⟨

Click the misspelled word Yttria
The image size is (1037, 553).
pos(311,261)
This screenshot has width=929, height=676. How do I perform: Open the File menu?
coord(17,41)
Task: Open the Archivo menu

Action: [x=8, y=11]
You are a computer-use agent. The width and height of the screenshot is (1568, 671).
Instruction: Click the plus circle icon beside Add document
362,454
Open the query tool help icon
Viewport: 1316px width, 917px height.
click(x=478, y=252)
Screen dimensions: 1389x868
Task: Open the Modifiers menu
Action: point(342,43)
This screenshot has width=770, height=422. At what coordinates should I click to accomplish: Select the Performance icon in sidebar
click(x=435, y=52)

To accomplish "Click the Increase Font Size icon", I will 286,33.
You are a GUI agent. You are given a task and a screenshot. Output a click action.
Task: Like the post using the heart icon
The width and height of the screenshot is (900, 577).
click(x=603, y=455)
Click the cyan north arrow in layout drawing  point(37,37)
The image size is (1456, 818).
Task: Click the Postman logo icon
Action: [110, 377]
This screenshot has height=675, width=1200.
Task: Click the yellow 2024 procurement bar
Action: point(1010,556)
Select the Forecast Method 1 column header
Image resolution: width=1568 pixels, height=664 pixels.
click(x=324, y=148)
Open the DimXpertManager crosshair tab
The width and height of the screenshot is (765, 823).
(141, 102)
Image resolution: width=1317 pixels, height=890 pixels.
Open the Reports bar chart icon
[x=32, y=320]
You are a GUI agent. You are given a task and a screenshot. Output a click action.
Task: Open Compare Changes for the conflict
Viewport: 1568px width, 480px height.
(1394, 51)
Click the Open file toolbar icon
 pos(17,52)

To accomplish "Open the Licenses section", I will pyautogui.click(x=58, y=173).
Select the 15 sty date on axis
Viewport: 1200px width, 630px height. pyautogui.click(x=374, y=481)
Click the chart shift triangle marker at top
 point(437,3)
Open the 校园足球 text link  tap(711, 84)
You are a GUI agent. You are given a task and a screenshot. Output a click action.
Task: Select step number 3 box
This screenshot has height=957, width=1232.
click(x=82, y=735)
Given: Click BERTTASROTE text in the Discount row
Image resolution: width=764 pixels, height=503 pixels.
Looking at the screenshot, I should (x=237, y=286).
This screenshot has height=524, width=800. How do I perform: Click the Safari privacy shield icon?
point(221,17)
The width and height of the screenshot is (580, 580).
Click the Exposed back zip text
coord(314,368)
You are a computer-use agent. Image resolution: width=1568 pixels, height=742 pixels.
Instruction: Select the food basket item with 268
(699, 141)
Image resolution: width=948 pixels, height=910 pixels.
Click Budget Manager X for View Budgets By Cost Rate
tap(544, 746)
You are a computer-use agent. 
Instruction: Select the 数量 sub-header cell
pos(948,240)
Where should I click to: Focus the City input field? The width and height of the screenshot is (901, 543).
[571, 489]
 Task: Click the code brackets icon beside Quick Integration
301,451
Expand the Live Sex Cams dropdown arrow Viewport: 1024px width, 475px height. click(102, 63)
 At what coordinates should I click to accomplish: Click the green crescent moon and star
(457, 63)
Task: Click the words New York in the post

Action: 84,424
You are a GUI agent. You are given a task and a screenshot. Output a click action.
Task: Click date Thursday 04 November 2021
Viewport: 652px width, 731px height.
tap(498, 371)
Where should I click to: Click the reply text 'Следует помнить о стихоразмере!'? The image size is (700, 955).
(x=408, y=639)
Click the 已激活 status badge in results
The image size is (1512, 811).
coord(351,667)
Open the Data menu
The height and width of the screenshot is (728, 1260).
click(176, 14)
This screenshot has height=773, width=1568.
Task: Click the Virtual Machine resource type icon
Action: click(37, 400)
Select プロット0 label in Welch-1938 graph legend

⟩

* Exercise directions *
Extract every line of the records above word for word, leaving each one unchanged.

* The completed task *
Click the misspelled word Yttria
The image size is (1037, 553).
pos(311,261)
This screenshot has width=929, height=676. How do I perform: Open the File menu?
coord(17,41)
Task: Open the Archivo menu

Action: [x=8, y=11]
You are a computer-use agent. The width and height of the screenshot is (1568, 671).
Instruction: Click the plus circle icon beside Add document
362,454
Open the query tool help icon
Viewport: 1316px width, 917px height.
click(x=478, y=252)
Screen dimensions: 1389x868
Task: Open the Modifiers menu
Action: point(342,43)
This screenshot has width=770, height=422. At what coordinates should I click to accomplish: Select the Performance icon in sidebar
click(x=435, y=52)

To accomplish "Click the Increase Font Size icon", I will 286,33.
You are a GUI agent. You are given a task and a screenshot. Output a click action.
Task: Like the post using the heart icon
The width and height of the screenshot is (900, 577).
click(x=603, y=455)
Click the cyan north arrow in layout drawing  point(37,37)
The image size is (1456, 818).
Task: Click the Postman logo icon
Action: [110, 377]
This screenshot has height=675, width=1200.
Task: Click the yellow 2024 procurement bar
Action: point(1010,556)
Select the Forecast Method 1 column header
Image resolution: width=1568 pixels, height=664 pixels.
click(x=324, y=148)
Open the DimXpertManager crosshair tab
The width and height of the screenshot is (765, 823).
(141, 102)
Image resolution: width=1317 pixels, height=890 pixels.
Open the Reports bar chart icon
[x=32, y=320]
You are a GUI agent. You are given a task and a screenshot. Output a click action.
Task: Open Compare Changes for the conflict
Viewport: 1568px width, 480px height.
(1394, 51)
Click the Open file toolbar icon
 pos(17,52)

To accomplish "Open the Licenses section", I will pyautogui.click(x=58, y=173).
Select the 15 sty date on axis
Viewport: 1200px width, 630px height. pyautogui.click(x=374, y=481)
Click the chart shift triangle marker at top
 point(437,3)
Open the 校园足球 text link  tap(711, 84)
You are a GUI agent. You are given a task and a screenshot. Output a click action.
Task: Select step number 3 box
This screenshot has height=957, width=1232.
click(x=82, y=735)
Given: Click BERTTASROTE text in the Discount row
Image resolution: width=764 pixels, height=503 pixels.
Looking at the screenshot, I should (x=237, y=286).
This screenshot has height=524, width=800. How do I perform: Click the Safari privacy shield icon?
point(221,17)
The width and height of the screenshot is (580, 580).
Click the Exposed back zip text
coord(314,368)
You are a computer-use agent. Image resolution: width=1568 pixels, height=742 pixels.
Instruction: Select the food basket item with 268
(699, 141)
Image resolution: width=948 pixels, height=910 pixels.
Click Budget Manager X for View Budgets By Cost Rate
tap(544, 746)
You are a computer-use agent. 
Instruction: Select the 数量 sub-header cell
pos(948,240)
Where should I click to: Focus the City input field? The width and height of the screenshot is (901, 543).
[571, 489]
 Task: Click the code brackets icon beside Quick Integration
301,451
Expand the Live Sex Cams dropdown arrow Viewport: 1024px width, 475px height. click(102, 63)
 At what coordinates should I click to accomplish: Click the green crescent moon and star
(457, 63)
Task: Click the words New York in the post

Action: 84,424
You are a GUI agent. You are given a task and a screenshot. Output a click action.
Task: Click date Thursday 04 November 2021
Viewport: 652px width, 731px height.
tap(498, 371)
Where should I click to: Click the reply text 'Следует помнить о стихоразмере!'? The image size is (700, 955).
(x=408, y=639)
Click the 已激活 status badge in results
The image size is (1512, 811).
coord(351,667)
Open the Data menu
The height and width of the screenshot is (728, 1260).
click(176, 14)
This screenshot has height=773, width=1568.
Task: Click the Virtual Machine resource type icon
Action: click(37, 400)
Select プロット0 label in Welch-1938 graph legend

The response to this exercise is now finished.